»»

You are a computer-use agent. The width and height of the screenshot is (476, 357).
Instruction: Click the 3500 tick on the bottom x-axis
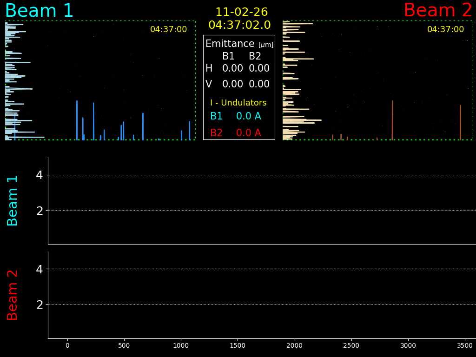point(465,346)
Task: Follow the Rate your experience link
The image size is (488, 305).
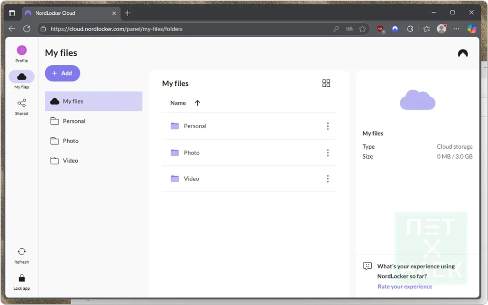Action: point(405,286)
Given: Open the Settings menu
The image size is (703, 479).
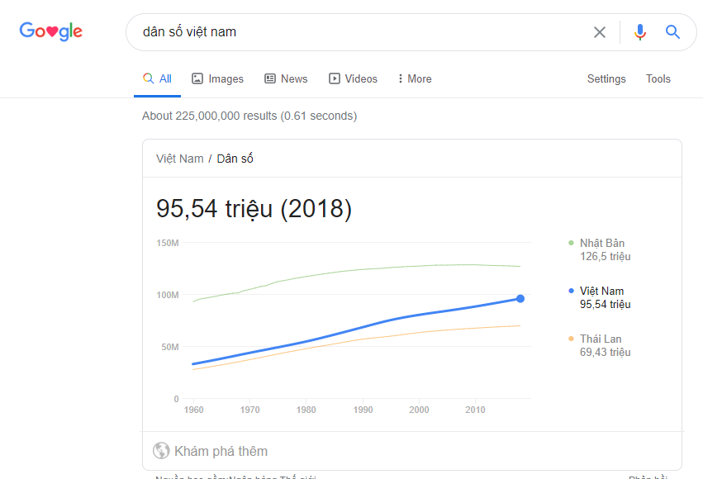Looking at the screenshot, I should pyautogui.click(x=606, y=78).
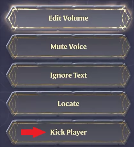Click the right diamond ornament on Edit Volume

pos(126,18)
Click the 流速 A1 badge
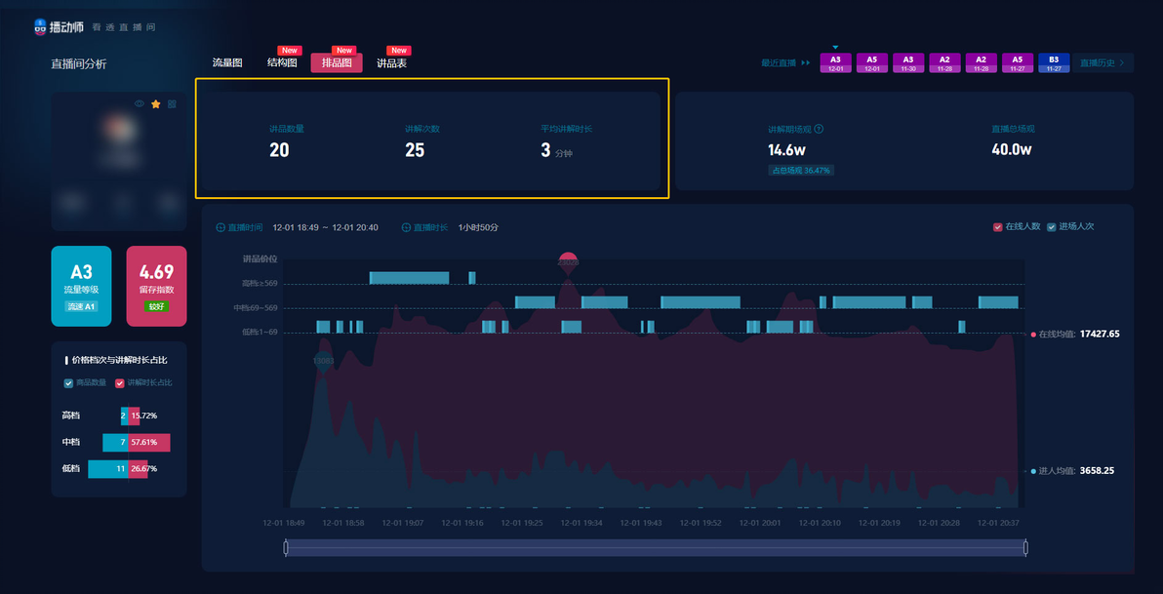1163x594 pixels. tap(82, 306)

««

### What you have to do
Your response must consist of the lines from the beginning of the data through the line containing "Given: Open the Settings menu", transcribed exactly, with no pictures.

### Reply
You are a computer-use agent. The width and height of the screenshot is (476, 357).
Instruction: Click the 3500 tick on the bottom x-axis
point(465,346)
Task: Follow the Rate your experience link
The image size is (488, 305).
Action: point(405,286)
Given: Open the Settings menu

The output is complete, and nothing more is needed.